Campo está em boas condições para jogo contra o Peñarol

Ciro Campos, O Estado de S.Paulo

12 de abril de 2017 | 22h40

O gramado plantado às vésperas do jogo entre Palmeiras e Peñarol, no Allianz Parque, nesta quarta-feira, passou sem problemas pela estreia. As equipes jogaram pela Copa Libertadores menos de três dias depois da instalação do piso, que apesar do pouco tempo, se manteve firme, estava com bom aspecto e não atrapalhou o futebol das equipes.

O campo da arena palmeirense já recebeu críticas em outras ocasiões pela aparência amarelada e conservação ruim, frutos da intensa agenda conciliada por partidas e shows. Um dos ataques veio no ano passado, pelo então técnico Cuca. Esses problemas levaram o Allianz Parque a escolher uma técnica de plantio, realizada pela segunda vez no Brasil.

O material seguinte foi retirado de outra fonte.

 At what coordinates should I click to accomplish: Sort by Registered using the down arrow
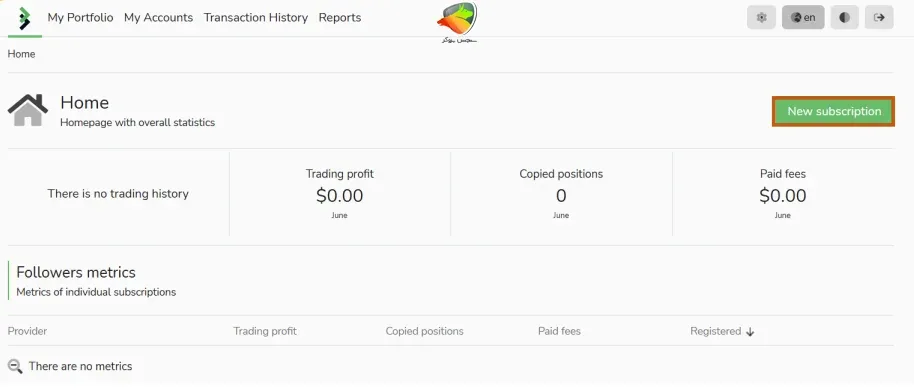[750, 331]
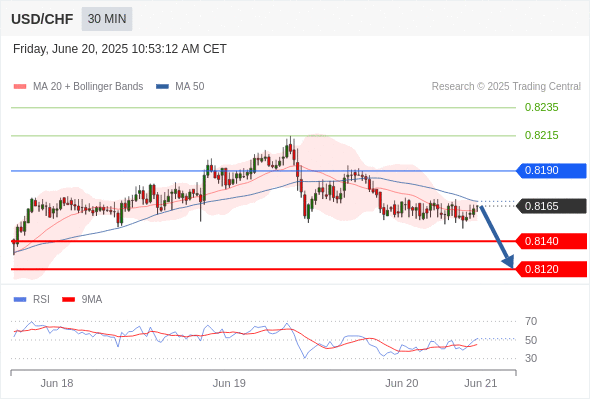Click the 30 MIN timeframe button

click(107, 19)
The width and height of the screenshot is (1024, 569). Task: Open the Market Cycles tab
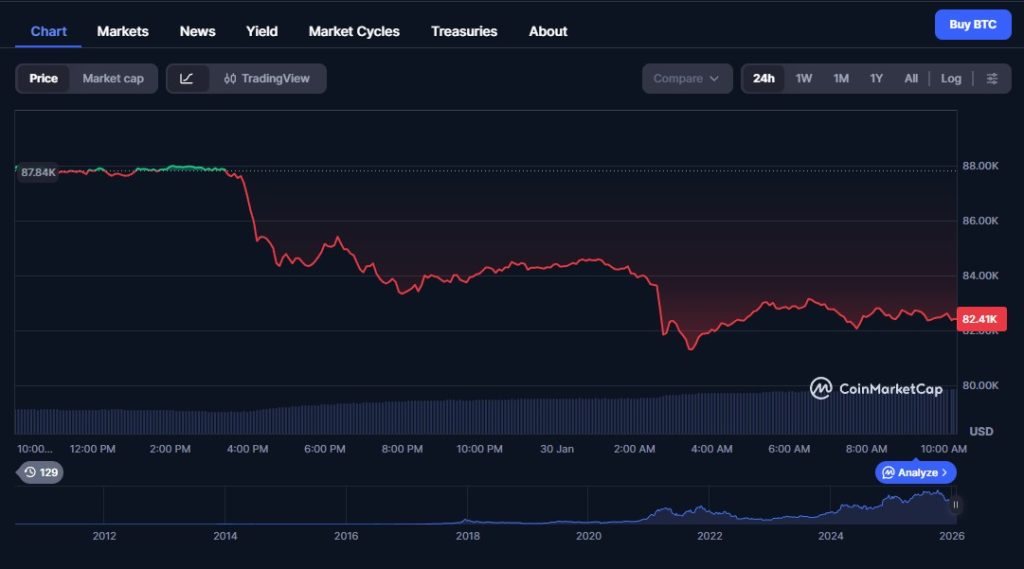pos(354,31)
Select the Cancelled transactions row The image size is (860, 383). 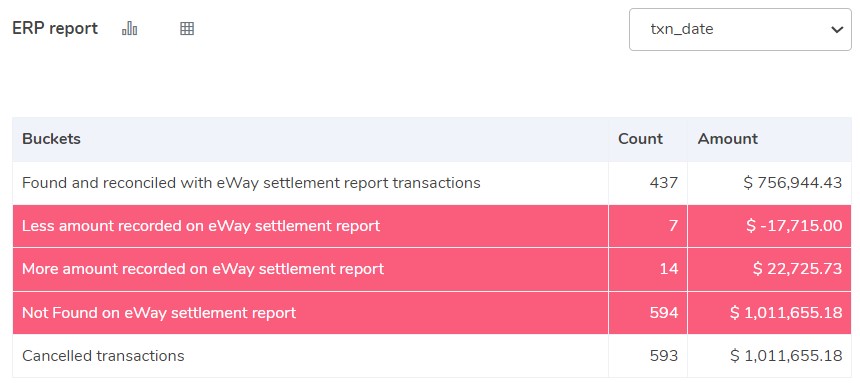tap(432, 356)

O gramado foi plantado em apenas três dias, com o início da operação na sexta, às 23h, e o fim na segunda-feira, por volta das 2h da madrugada. A rápida colocação se deu graças a uma nova técnica, em que a grama foi retirada da lavoura em um corte de 3 cm de espessura, contra 1 cm do método tradicional. Essa alteração permite um melhor aproveitamento do solo e a fixação plena do campo em 48h. 

O custo da operação foi de R$ 300 mil. A tática foi adotada pelo Allianz Parque para conseguir conciliar o calendário de shows com o de futebol. Na última semana, por exemplo, a arena recebeu duas apresentações. Ao todo, durante 2017, cerca de 16 artistas devem realizar shows no estádio palmeirense.

O novo piso teve o primeiro teste na terça, véspera do jogo. O Palmeiras pediu para treinar no local e fez a atividade horas antes de o Peñarol realizar o trabalho de reconhecimento. Os uruguaios elogiaram depois a qualidade do campo. A exposição às chuteiras, bolas e saltos foram o primeiro desafio de durabilidade do gramado depois de menos de 48 horas do fim do trabalho de plantio.